En medio de esta confrontación, van a descubrir en lo más hondo de la cueva una primitiva raza de humanoides, los «crawlers», criaturas horrorosas que las lleva a una nueva lucha por la supervivencia, aunque ahora con fuerzas extrañas de la naturaleza.
Antes, en una suerte de prólogo a este episodio que cambiará la vida de estas mujeres, se ve que todas emprendieron esta aventura para tratar de sacar a una de ellas de la profunda depresión en la que la había sumido una terrible pérdida familiar.
El film del británico Neil Marshall muestra su mejor faceta en el refinado trabajo visual debido a la estupenda fotografía de Sam McCurdy, que contrapone la imponencia de los bosques, las caídas de agua, los ríos torrentosos y las montañas, con la profunda oscuridad y rugosidad de las texturas que tapizan la cueva.
Este juego de exterior luminoso interior ominoso da el marco ideal a un relato de «suspense» de exquisitos efectos dramáticos. Estos dejan de tener la misma trascendencia cuando del terror cotidiano de la naturaleza en estado primitivo y el deterioro de las relaciones entre las amigas, envenenadas por el recelo mutuo y el sálvese quien pueda, Marshall pasa a jugar con el elemento sobrenatural a través de esas horribles criaturas afectas a la carne humana y animal, y de las que no se explica el origen.
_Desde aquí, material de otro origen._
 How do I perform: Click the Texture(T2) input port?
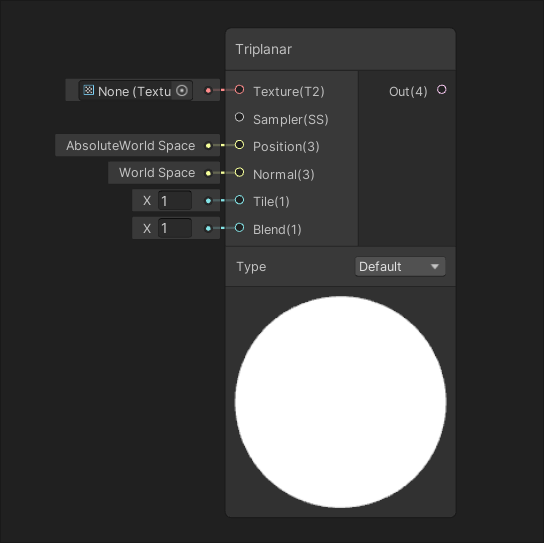[239, 90]
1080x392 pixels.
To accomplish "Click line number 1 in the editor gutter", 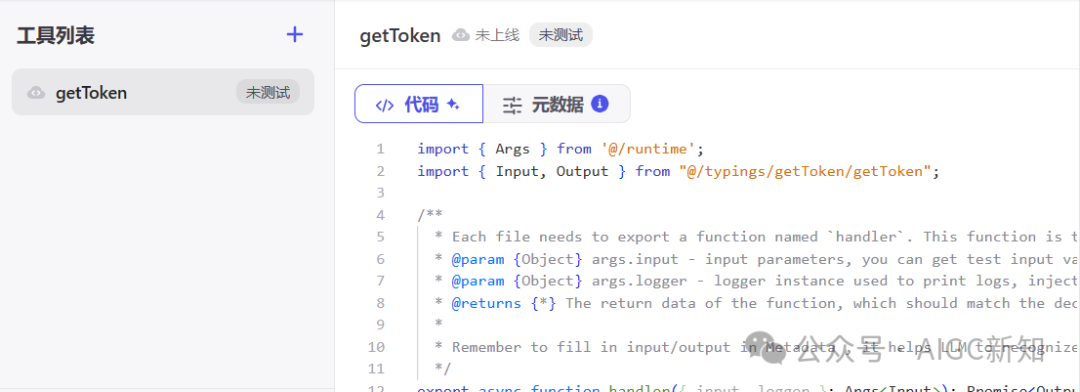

Aún así la película respira tensión y fobia, por momentos de una fuerza arrolladora.
Quizá hasta podría hacerse una consideración bíblica de este «descenso», ya que frente a algunas culpas que salen a relucir entre el grupo femenino, el horror que sobreviene bien puede interpretarse como una caída en el infierno de estas mujeres que llevadas a una situación límite, actúan como animales tratando de salvar el pellejo.
No parece haber sido ésa, sin embargo, la intención de Neil Marshall al construir su film: según él mismo ha declarado, se divirtió permanentemente en el rodaje y la creación de los repugnantes «crawlers» lo llenó de placer. El mismo que sentirán, sin duda, los aficionados al cine de terror cuando vean «El descenso», que con su bajo presupuesto y con un cast casi desconocido, logrará sacudirlos en sus butacas.